Several risk factors may help identify factors linked to poor outcomes for bariatric surgery, according to the results of a study.
David R. Flum, MD, from the University of Washington in Seattle and the Longitudinal Assessment of Bariatric Surgery (LABS) Consortium, writes, “To improve decision making in the treatment of extreme obesity, the risks of bariatric surgical procedures require further characterization.… Concern about the safety of bariatric surgery has grown with its increasing popularity and has been heightened by periodic high-profile reports in the lay press of deaths after bariatric surgery and of the closure or threatened suspension of bariatric programs because of safety issues. Malpractice insurers have expressed concern about the increased risk they incur when they provide liability-insurance coverage to bariatric surgeons.”
From 2005 through 2007, the investigators evaluated 30-day outcomes in consecutive patients undergoing bariatric surgical procedures at 10 clinical U.S. sites. For 4,776 patients undergoing first-time bariatric surgery, the composite endpoint of 30-day major adverse outcomes included death; venous thromboembolism; percutaneous, endoscopic, or operative reintervention; and failure to be discharged from the hospital.
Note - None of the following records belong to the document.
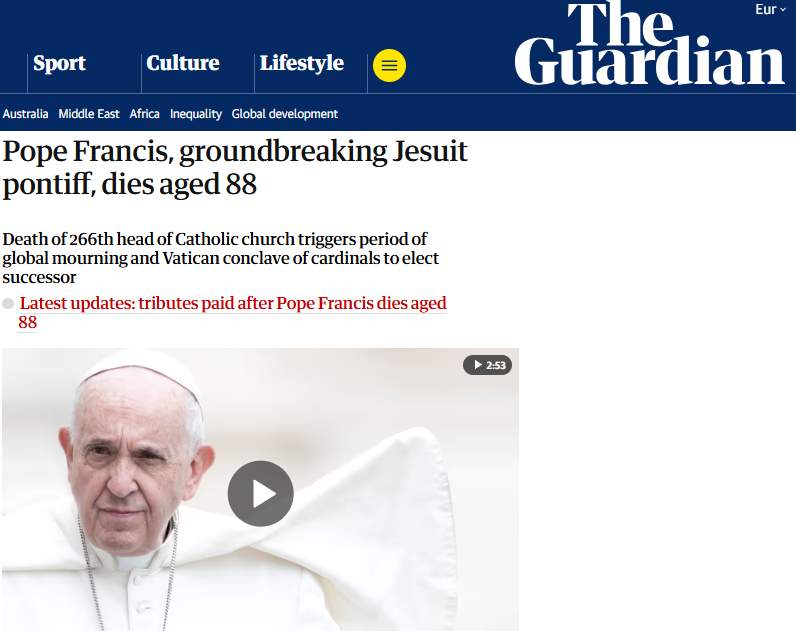Screen dimensions: 796x631
Task: Click the grey live-update dot icon
Action: coord(8,304)
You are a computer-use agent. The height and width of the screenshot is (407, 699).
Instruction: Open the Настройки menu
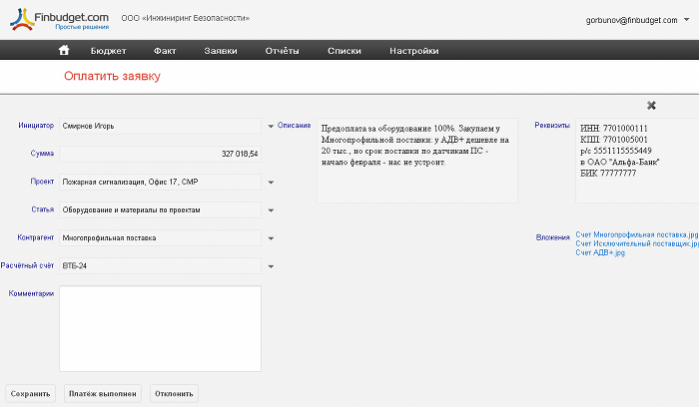coord(414,50)
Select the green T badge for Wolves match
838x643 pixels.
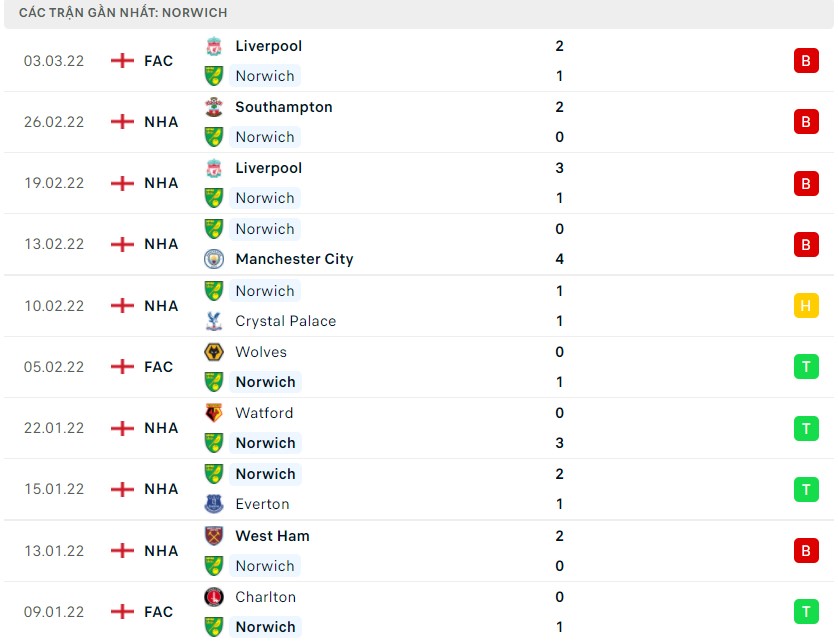coord(806,366)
Mean age of the study sample was 44.5 years, 21.1% were men, 10.9% were nonwhite, and more than half had at least 2 comorbid conditions. Median body-mass index (BMI), defined as weight in kilograms divided by the square of the height in meters, was 46.5 kg/m2.
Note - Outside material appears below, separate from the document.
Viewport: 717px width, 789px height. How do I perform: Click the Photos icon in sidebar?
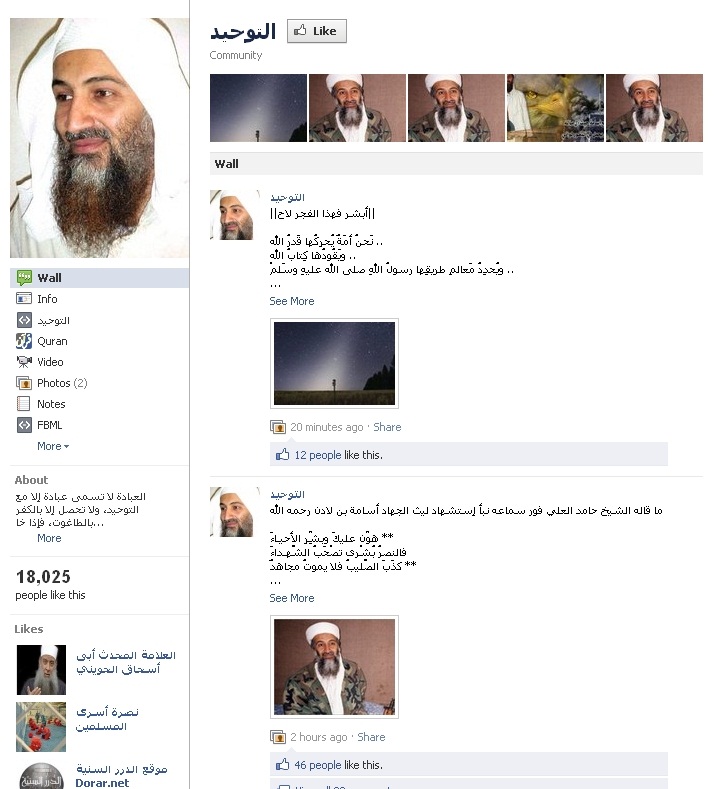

The bariatric procedure performed was Roux-en-Y gastric bypass in 3,412 patients (performed laparoscopically in 87.2% of these patients) and laparoscopic adjustable gastric banding in 1,198 patients. The analysis excluded 166 patients who underwent other procedures. Among patients treated with Roux-en-Y gastric bypass or laparoscopic adjustable gastric banding, 30-day mortality rate was 0.3%, and 1 or more major adverse outcomes occurred in 4.3% of patients.
Factors independently associated with an increased risk for the composite endpoint were a history of deep-vein thrombosis or pulmonary embolus, a diagnosis of obstructive sleep apnea, and impaired functional status. Although extreme BMI values were significantly associated with increased risk for the composite endpoint, age, sex, race, ethnicity, and other comorbid conditions were not.
“The overall risk of death and other adverse outcomes after bariatric surgery was low and varied considerably according to patient characteristics,” the study authors write. “In helping patients make appropriate choices, short-term safety should be considered in conjunction with both the long-term effects of bariatric surgery and the risks associated with being extremely obese.”
Limitations of this study include possible lack of generalizability to the general community; limited size of certain patient subgroups, resulting in a Type 2 error that did not identify a difference in safety among groups; comorbid conditions determined by patients’ self-report; and inability to determine the case volume at the centers.
In an accompanying editorial, Malcolm K. Robinson, MD, from Harvard Medical School in Boston, Massachusetts, is hopeful that learning more about how bariatric surgery works may help develop even less invasive procedures.
“It is a sobering fact that some obese young adults may lose up to 20 years of life expectancy if they do not reduce their weight,” Dr. Robinson writes. “One must treat obesity aggressively, though thoughtfully, and with an eye toward developing effective prevention and better therapies that ideally would eliminate the need for surgery altogether. But until we get to that point, the weight of the evidence indicates that bariatric surgery is safe, effective, and affordable.”
N Engl J Med. July 30, 2009;361:445-454, 520-521.